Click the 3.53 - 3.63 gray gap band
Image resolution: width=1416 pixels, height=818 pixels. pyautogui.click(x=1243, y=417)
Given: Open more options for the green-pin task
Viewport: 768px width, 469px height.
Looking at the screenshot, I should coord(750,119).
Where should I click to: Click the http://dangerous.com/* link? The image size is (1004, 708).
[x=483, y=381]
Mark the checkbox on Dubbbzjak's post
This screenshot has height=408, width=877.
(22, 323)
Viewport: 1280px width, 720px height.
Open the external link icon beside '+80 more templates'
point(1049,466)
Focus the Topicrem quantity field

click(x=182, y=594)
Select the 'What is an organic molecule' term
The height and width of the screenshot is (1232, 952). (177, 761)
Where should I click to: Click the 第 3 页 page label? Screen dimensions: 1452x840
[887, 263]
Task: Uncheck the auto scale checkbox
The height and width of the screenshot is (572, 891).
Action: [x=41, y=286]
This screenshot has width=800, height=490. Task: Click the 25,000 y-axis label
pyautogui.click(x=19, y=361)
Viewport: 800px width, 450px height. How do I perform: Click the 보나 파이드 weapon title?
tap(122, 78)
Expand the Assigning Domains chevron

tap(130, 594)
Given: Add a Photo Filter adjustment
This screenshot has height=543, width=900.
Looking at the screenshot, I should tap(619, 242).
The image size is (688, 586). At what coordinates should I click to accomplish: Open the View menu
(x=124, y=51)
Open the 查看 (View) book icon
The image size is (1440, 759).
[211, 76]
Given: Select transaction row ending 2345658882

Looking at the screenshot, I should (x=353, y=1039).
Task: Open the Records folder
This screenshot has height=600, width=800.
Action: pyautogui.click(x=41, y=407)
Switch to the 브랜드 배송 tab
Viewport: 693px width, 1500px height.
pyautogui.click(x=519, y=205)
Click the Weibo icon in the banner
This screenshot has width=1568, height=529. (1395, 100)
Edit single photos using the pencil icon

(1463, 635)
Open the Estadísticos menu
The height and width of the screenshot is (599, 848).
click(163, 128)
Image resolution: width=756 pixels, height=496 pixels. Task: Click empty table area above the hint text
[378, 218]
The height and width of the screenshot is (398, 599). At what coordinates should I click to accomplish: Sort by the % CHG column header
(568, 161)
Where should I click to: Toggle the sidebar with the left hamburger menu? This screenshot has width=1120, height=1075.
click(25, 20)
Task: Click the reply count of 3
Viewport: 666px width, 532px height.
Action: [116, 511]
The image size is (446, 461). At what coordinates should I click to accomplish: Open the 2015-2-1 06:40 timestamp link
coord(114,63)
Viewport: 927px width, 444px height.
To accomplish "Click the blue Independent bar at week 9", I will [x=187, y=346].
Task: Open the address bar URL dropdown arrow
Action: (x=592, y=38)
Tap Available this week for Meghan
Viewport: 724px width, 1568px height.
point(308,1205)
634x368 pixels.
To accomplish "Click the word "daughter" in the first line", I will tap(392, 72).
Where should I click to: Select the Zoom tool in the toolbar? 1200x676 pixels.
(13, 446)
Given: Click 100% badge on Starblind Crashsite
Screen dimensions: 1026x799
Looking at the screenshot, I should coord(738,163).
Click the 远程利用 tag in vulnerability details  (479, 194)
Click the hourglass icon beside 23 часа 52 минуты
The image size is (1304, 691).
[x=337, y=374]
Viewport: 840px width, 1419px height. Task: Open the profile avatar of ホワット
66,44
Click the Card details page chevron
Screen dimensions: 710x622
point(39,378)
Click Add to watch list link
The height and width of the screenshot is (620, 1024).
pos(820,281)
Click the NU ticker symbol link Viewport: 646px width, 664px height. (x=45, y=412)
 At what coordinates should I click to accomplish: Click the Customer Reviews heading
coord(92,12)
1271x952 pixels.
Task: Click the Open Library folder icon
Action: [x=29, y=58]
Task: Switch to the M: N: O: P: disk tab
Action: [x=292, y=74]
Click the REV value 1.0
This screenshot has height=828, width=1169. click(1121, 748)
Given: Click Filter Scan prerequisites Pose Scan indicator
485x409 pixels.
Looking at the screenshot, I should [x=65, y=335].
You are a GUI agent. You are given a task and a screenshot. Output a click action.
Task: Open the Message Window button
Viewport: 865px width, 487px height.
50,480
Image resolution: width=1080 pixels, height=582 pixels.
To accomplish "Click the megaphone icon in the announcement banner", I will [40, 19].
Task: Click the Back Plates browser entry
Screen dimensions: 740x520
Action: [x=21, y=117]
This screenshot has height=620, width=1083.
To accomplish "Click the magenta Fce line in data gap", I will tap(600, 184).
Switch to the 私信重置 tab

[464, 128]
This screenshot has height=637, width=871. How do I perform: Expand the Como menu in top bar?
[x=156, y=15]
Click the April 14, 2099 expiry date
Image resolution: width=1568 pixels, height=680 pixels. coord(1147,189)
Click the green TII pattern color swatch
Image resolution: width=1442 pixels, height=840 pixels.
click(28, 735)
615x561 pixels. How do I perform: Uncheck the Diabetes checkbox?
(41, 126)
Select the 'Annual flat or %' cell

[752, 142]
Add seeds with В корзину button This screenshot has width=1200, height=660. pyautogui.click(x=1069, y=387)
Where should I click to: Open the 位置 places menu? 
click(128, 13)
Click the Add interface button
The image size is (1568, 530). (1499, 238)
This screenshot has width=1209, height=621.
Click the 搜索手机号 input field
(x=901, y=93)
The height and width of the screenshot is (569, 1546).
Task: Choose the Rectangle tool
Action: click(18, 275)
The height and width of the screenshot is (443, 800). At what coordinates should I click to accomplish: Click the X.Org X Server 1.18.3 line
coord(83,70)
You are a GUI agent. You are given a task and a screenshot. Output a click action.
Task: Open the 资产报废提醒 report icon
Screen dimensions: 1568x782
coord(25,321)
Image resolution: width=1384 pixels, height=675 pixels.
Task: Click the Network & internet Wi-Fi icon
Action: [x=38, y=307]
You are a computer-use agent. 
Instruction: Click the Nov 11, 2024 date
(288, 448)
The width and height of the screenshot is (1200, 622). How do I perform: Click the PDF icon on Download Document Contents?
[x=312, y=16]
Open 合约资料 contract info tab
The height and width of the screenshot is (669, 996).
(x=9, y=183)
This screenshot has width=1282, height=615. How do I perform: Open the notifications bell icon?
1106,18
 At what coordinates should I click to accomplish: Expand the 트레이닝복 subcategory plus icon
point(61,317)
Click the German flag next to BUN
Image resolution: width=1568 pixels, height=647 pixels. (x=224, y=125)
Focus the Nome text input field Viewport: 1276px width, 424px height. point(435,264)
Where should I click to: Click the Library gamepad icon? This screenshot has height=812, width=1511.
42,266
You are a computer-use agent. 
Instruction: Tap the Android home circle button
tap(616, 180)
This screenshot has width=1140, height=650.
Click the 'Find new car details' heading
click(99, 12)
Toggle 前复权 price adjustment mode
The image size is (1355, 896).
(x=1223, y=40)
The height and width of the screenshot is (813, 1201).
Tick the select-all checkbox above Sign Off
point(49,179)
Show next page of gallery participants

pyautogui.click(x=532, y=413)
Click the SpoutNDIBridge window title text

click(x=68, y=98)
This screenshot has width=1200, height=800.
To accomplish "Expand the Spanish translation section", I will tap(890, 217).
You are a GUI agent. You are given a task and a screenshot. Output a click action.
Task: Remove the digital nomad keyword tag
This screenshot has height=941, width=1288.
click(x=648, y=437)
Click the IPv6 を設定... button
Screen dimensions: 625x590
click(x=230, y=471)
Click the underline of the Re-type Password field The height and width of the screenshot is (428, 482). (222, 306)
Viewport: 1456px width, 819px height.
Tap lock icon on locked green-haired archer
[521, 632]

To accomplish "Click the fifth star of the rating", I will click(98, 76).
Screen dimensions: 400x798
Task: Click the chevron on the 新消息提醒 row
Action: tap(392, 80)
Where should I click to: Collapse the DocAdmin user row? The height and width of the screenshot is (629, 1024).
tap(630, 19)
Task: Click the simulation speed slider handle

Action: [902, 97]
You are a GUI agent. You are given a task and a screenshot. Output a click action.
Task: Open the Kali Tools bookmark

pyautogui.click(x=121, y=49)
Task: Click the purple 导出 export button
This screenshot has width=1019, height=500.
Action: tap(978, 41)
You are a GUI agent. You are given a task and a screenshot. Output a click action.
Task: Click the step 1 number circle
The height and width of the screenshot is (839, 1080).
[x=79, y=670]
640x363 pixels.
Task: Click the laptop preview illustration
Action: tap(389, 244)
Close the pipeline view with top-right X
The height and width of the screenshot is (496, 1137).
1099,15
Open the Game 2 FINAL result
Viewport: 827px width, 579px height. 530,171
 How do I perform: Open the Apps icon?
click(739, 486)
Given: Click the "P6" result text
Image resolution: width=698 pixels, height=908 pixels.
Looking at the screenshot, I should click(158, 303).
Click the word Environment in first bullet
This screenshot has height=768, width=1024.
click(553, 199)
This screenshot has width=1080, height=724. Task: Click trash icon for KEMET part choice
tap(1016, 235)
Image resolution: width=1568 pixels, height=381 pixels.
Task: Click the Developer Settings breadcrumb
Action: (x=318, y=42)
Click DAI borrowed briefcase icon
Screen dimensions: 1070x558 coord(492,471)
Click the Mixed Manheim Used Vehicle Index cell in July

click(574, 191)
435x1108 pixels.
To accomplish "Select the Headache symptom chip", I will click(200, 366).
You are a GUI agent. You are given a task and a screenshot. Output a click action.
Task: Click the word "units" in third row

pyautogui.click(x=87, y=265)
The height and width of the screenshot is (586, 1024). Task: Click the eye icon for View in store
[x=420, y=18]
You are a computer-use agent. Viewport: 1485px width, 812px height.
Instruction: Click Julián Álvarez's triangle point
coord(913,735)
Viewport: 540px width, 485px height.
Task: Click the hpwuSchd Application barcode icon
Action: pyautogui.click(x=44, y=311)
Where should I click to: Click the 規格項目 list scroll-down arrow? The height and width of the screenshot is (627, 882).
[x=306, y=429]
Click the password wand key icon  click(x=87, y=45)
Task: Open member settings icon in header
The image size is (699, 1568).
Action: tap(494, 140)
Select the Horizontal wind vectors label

========================================================================

Go through the material above and output exactly the lines from the one containing "This screenshot has width=800, height=490." through the one containing "Viewport: 927px width, 444px height.".

▸ Answer space
This screenshot has width=800, height=490. Task: Click the 25,000 y-axis label
pyautogui.click(x=19, y=361)
Viewport: 800px width, 450px height. How do I perform: Click the 보나 파이드 weapon title?
tap(122, 78)
Expand the Assigning Domains chevron

tap(130, 594)
Given: Add a Photo Filter adjustment
This screenshot has height=543, width=900.
Looking at the screenshot, I should tap(619, 242).
The image size is (688, 586). At what coordinates should I click to accomplish: Open the View menu
(x=124, y=51)
Open the 查看 (View) book icon
The image size is (1440, 759).
[211, 76]
Given: Select transaction row ending 2345658882

Looking at the screenshot, I should (x=353, y=1039).
Task: Open the Records folder
This screenshot has height=600, width=800.
Action: pyautogui.click(x=41, y=407)
Switch to the 브랜드 배송 tab
Viewport: 693px width, 1500px height.
pyautogui.click(x=519, y=205)
Click the Weibo icon in the banner
This screenshot has width=1568, height=529. (1395, 100)
Edit single photos using the pencil icon

(1463, 635)
Open the Estadísticos menu
The height and width of the screenshot is (599, 848).
click(163, 128)
Image resolution: width=756 pixels, height=496 pixels. Task: Click empty table area above the hint text
[378, 218]
The height and width of the screenshot is (398, 599). At what coordinates should I click to accomplish: Sort by the % CHG column header
(568, 161)
Where should I click to: Toggle the sidebar with the left hamburger menu? This screenshot has width=1120, height=1075.
click(25, 20)
Task: Click the reply count of 3
Viewport: 666px width, 532px height.
Action: [116, 511]
The image size is (446, 461). At what coordinates should I click to accomplish: Open the 2015-2-1 06:40 timestamp link
coord(114,63)
Viewport: 927px width, 444px height.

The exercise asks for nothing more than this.